[Materials provided]:
(begin)

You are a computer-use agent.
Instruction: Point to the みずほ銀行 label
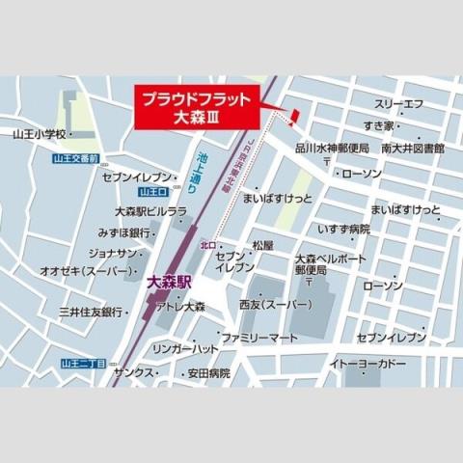[x=124, y=232]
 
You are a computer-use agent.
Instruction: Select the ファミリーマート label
[x=259, y=340]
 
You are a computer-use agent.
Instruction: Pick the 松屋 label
[x=263, y=246]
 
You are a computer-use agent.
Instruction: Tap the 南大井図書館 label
[x=412, y=149]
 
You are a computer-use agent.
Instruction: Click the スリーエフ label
[x=397, y=103]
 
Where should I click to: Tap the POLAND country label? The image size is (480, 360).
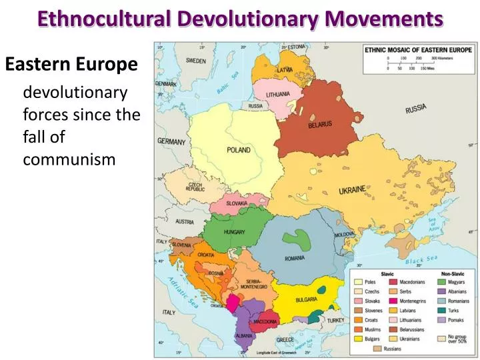tap(239, 150)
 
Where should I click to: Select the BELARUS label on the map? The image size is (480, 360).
tap(320, 125)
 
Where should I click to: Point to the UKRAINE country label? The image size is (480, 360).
tap(352, 190)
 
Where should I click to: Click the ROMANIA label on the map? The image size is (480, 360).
tap(294, 258)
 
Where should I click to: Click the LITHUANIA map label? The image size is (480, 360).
tap(278, 94)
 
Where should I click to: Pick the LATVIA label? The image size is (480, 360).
tap(285, 69)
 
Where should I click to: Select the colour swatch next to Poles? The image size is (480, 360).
tap(358, 282)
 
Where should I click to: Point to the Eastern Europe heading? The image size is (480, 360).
tap(71, 65)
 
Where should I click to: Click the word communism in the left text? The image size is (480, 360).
tap(69, 160)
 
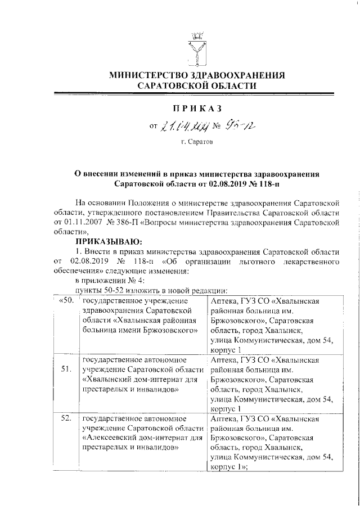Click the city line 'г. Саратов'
click(x=197, y=143)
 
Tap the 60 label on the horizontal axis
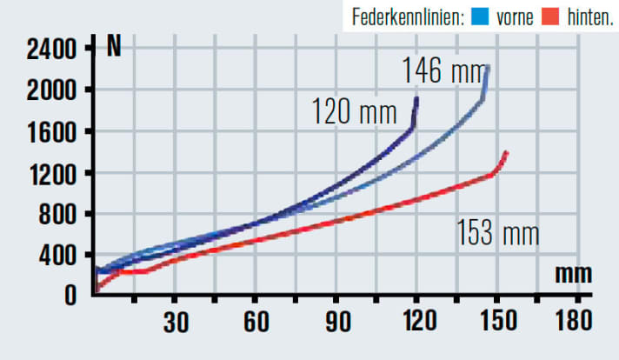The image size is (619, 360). [x=256, y=321]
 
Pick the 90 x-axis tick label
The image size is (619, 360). [x=337, y=321]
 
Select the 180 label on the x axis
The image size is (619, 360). [x=575, y=321]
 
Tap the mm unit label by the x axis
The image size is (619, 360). [x=574, y=274]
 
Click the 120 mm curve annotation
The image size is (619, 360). [x=354, y=112]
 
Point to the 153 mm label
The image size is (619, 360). [x=498, y=233]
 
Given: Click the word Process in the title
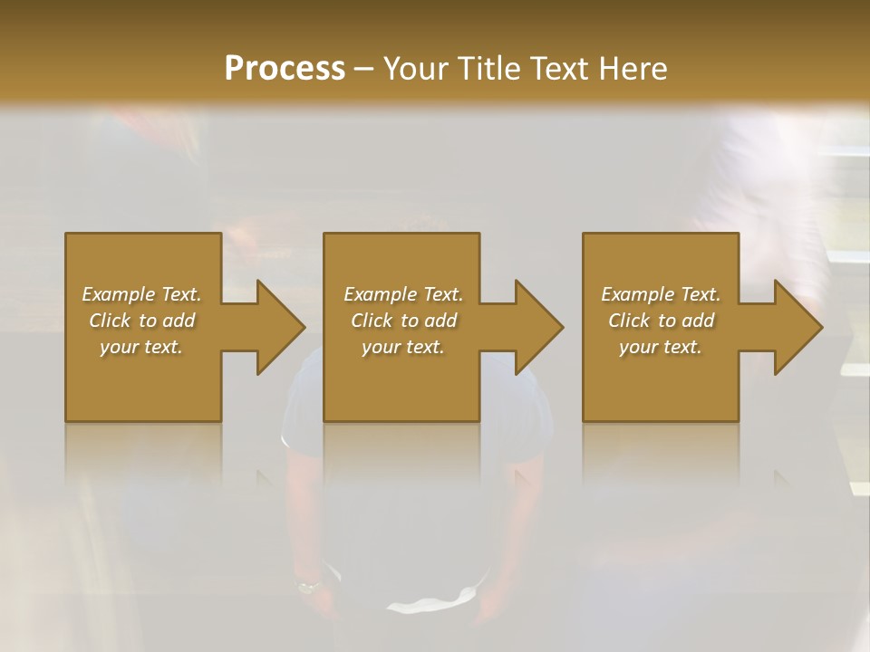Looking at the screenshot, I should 285,69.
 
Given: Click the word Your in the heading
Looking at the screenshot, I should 417,69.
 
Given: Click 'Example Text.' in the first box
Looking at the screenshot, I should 141,294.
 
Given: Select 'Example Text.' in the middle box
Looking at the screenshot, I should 403,294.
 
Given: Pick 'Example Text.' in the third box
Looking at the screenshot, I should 661,294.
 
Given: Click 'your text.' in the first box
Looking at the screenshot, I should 141,347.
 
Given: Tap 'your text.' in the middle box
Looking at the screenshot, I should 403,347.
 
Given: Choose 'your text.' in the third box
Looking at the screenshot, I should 661,347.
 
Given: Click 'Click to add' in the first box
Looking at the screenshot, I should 141,321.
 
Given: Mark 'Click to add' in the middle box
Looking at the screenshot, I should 403,321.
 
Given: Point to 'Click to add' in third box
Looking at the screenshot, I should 661,321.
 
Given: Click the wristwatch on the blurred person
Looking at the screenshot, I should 309,586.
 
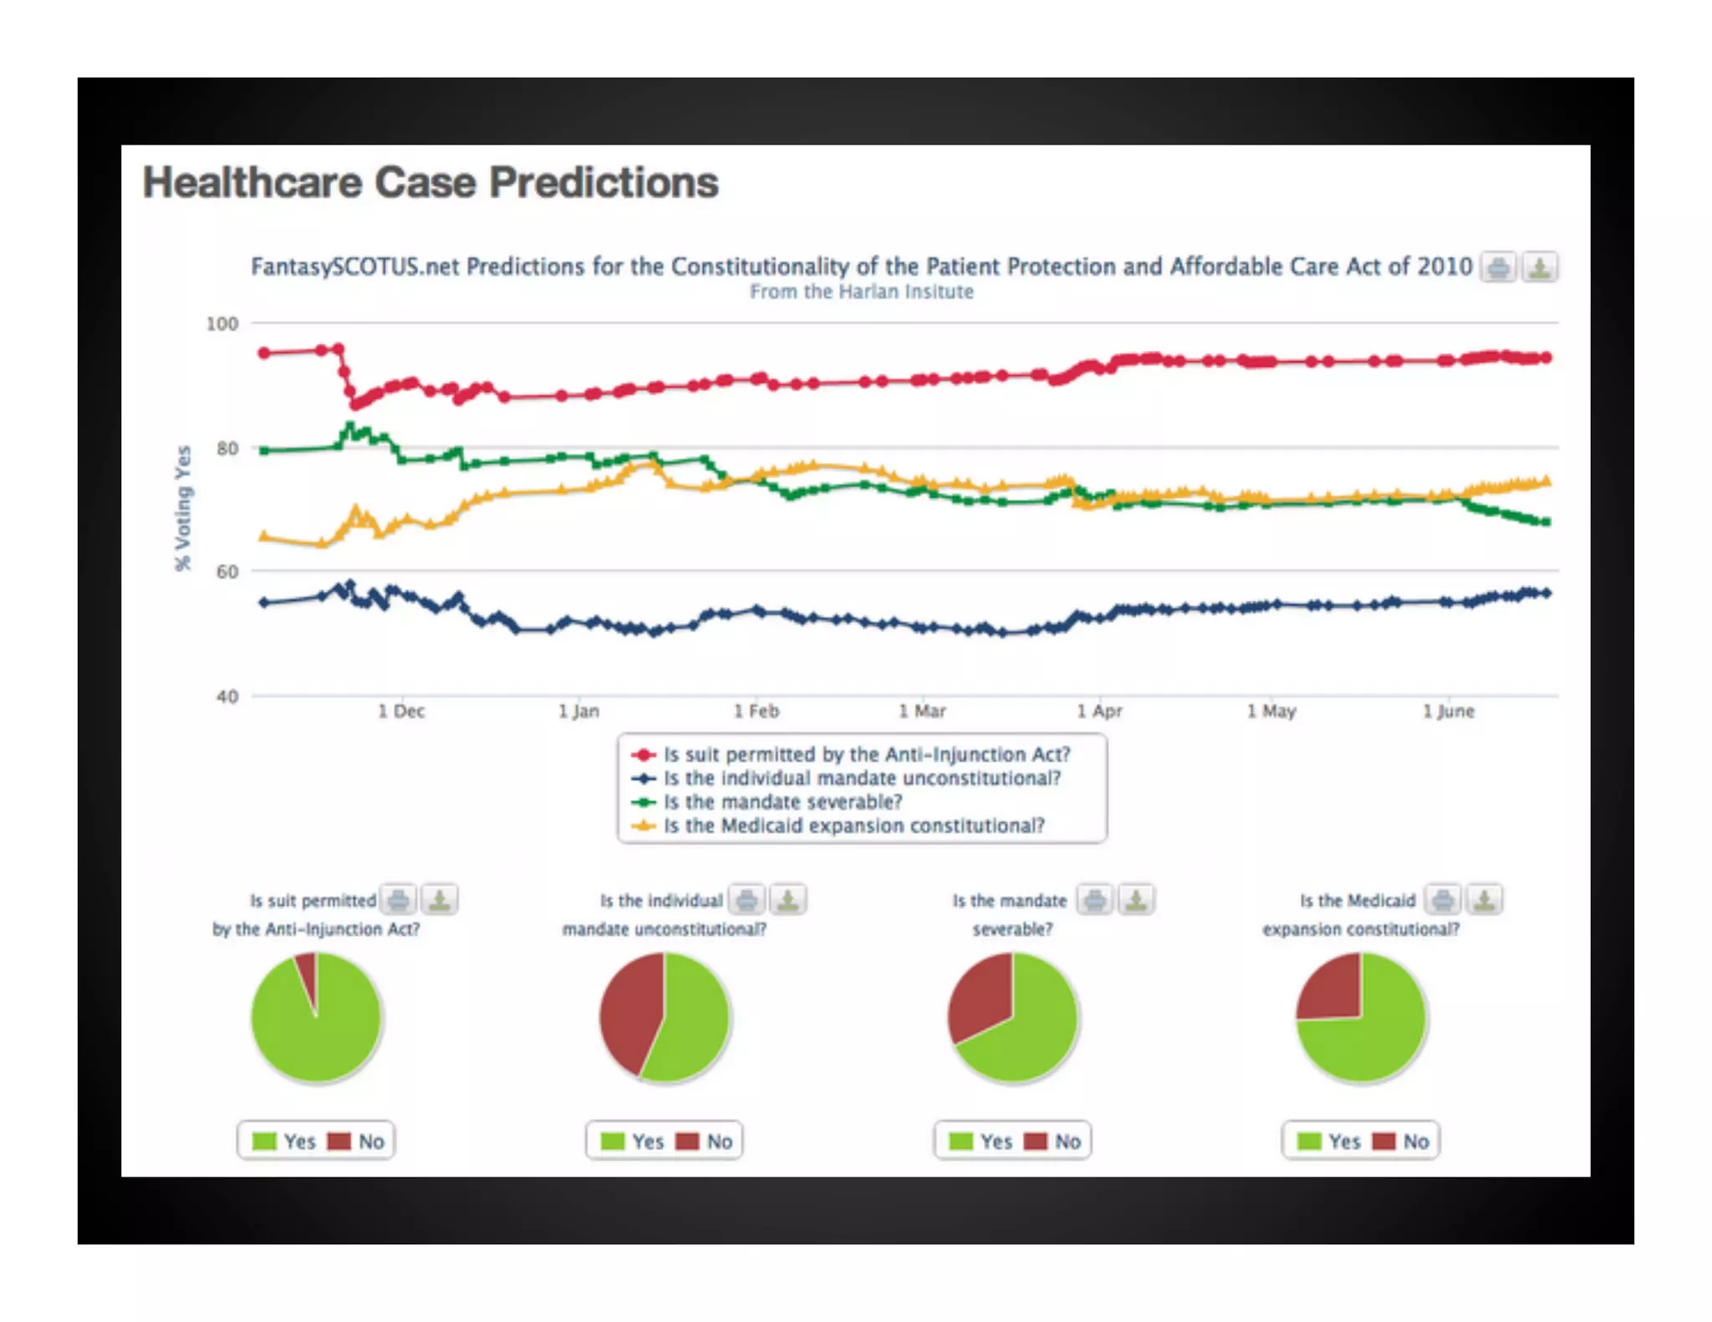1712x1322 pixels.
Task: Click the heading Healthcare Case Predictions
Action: point(430,182)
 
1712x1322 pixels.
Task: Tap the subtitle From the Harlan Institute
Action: point(861,292)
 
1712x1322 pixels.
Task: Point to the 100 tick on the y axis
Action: point(222,323)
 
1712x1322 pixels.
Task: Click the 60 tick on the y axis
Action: point(227,572)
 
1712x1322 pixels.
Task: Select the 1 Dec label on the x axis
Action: point(401,711)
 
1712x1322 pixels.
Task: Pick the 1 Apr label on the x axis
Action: point(1099,711)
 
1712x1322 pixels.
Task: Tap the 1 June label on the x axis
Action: point(1449,711)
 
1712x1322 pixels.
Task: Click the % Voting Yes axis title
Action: point(183,508)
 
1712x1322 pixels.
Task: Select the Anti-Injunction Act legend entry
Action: point(866,755)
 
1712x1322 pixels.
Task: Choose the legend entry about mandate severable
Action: point(782,802)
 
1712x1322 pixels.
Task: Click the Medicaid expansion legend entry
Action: point(853,826)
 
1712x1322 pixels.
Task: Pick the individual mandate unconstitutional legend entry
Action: point(862,778)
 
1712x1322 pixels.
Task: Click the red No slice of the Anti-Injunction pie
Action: point(308,974)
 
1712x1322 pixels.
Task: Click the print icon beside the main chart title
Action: point(1498,267)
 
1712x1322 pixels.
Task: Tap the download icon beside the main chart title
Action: point(1539,267)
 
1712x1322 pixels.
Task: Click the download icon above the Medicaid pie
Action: point(1485,900)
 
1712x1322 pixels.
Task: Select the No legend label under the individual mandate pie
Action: point(719,1141)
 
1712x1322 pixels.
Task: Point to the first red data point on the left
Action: point(264,353)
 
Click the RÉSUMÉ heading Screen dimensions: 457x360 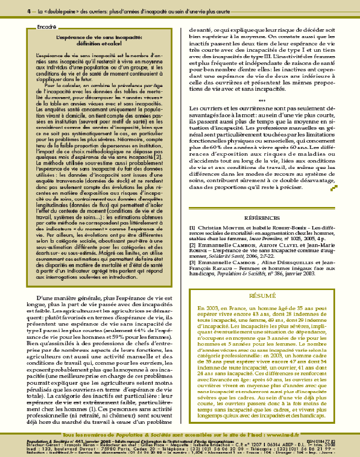(x=262, y=295)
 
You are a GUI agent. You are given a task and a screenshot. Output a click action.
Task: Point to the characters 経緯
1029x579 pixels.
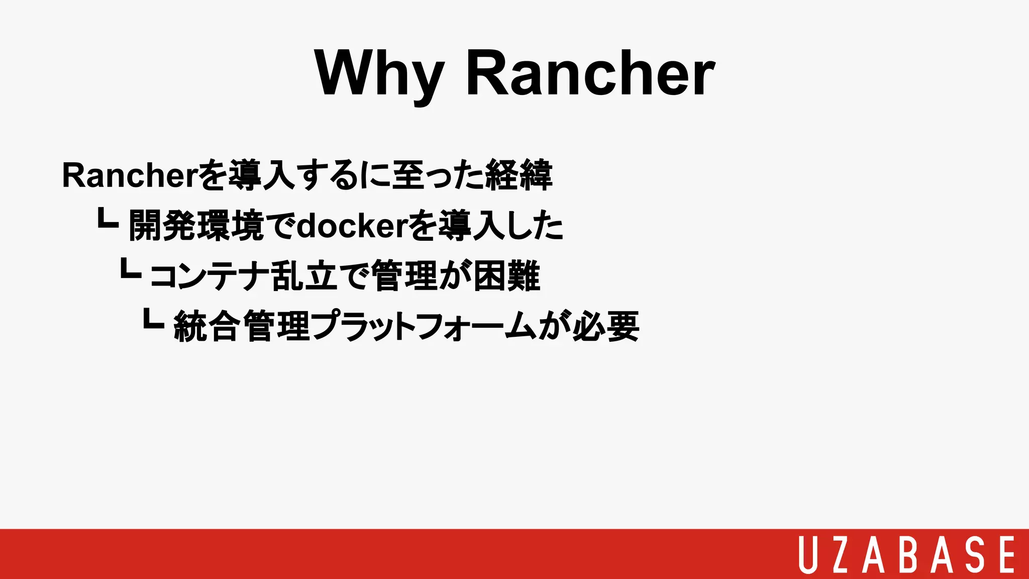pyautogui.click(x=519, y=175)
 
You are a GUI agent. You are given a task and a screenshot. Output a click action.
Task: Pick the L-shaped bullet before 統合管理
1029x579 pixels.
pyautogui.click(x=153, y=319)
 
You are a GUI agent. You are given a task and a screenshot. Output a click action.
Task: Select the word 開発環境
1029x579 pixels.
pyautogui.click(x=196, y=226)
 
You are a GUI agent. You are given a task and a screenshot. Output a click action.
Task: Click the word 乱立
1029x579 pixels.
pyautogui.click(x=303, y=276)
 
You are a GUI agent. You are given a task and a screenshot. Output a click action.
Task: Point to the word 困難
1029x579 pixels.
pyautogui.click(x=506, y=276)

(end)

[Exercise directions]: Express the lines from the first one up to and including the line with "tap(320, 125)" as a JSON list of strings, one string per line. Skip blank lines and leave the pictures out.

[In response]:
[
  "You are a computer-use agent.",
  "Instruction: Point to the みずほ銀行 label",
  "[x=124, y=232]",
  "You are a computer-use agent.",
  "Instruction: Select the ファミリーマート label",
  "[x=259, y=340]",
  "You are a computer-use agent.",
  "Instruction: Pick the 松屋 label",
  "[x=263, y=246]",
  "You are a computer-use agent.",
  "Instruction: Tap the 南大井図書館 label",
  "[x=412, y=149]",
  "You are a computer-use agent.",
  "Instruction: Click the スリーエフ label",
  "[x=397, y=103]",
  "Where should I click to: Tap the POLAND country label? The image size is (480, 360).",
  "tap(239, 150)",
  "Where should I click to: Select the BELARUS label on the map? The image size is (480, 360).",
  "tap(320, 125)"
]